Hello Autumn: 5 Tips to Keep Your Horse Happy
Well, it’s official, Autumn is here again! Hello bright crisp mornings, beautiful hacking landscapes and cosy evenings in front of the fire.
Here are 5 seasonal tips to keep your horse happy during Autumn:
Check your paddocks for sycamore and oak trees and if you do have them nearby, section these areas off with electric fencing. The seeds and acorns from these trees are highly toxic to horses so be sure to regularly clear any that have fallen regularly.
Time to worm! Vets are warning owners about the dangers of Small Encysted Redworm – the larval stage buries itself in the lining of the gut and can lie dormant for some time. At this stage a Faecal Egg Count will not show their presence, as they are immature and don’t produce eggs (your vet can carry out a blood-test if you are in doubt). Left untreated, the encysted small redworm can develop and emerge en masse from the gut wall in early spring, causing diarrhoea and colic – with a mortality rate of up to 50%. Encysted redworm should be treated between October and March, with either a single dose of moxidectin-based wormer or a 5-day course of fenbendazole-based wormer. If in any doubt, consult your vet.

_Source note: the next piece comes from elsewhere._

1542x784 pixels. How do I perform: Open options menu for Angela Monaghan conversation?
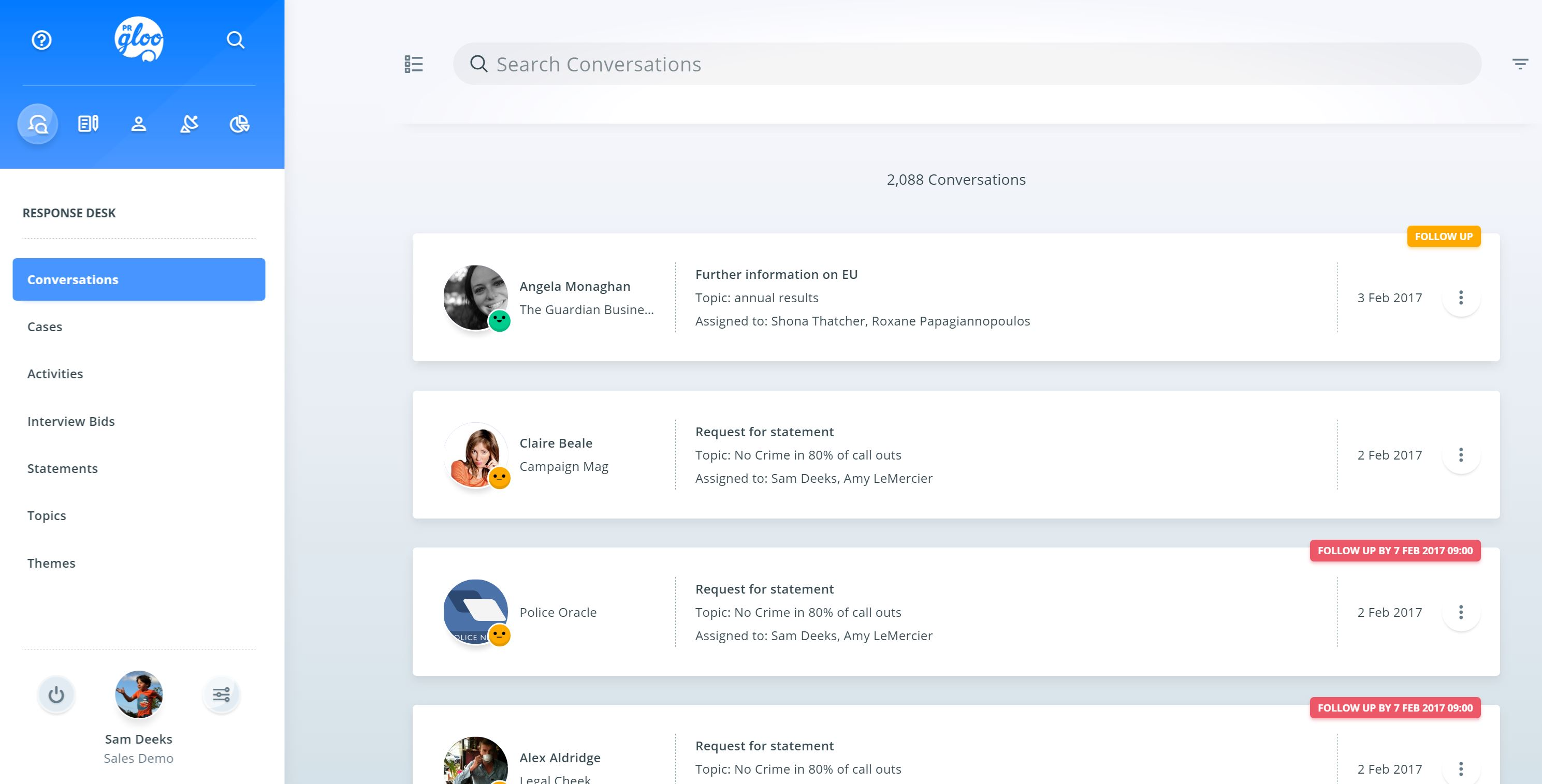(1461, 298)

It doesn’t seem that long ago that our fields were drenched and we were wading through endless mud. Now is a great time to consider your winter paddock management and plan a rotation system if possible to reduce damage to your paddocks over the coming months.
Clipping / rugging – yes, I know, I can hardly believe it either! But as the weather is already turning its time to book in your horse’s haircut. Choose an appropriate clip for your horse’s level of work. It can be tricky rugging in autumn as the days can be quite mild still, but turn chilly at night. Consider investing in a product like the Orscana from Arioneo to monitor your horse’s temperature, stress and activity levels combined with the local weather forecast to help you choose an appropriate weight rug for your horse.
As the nights are already drawing in, consider visibility on the roads and bridleways and make sure you and your horse are well kitted out with hi-vis – be safe, be seen.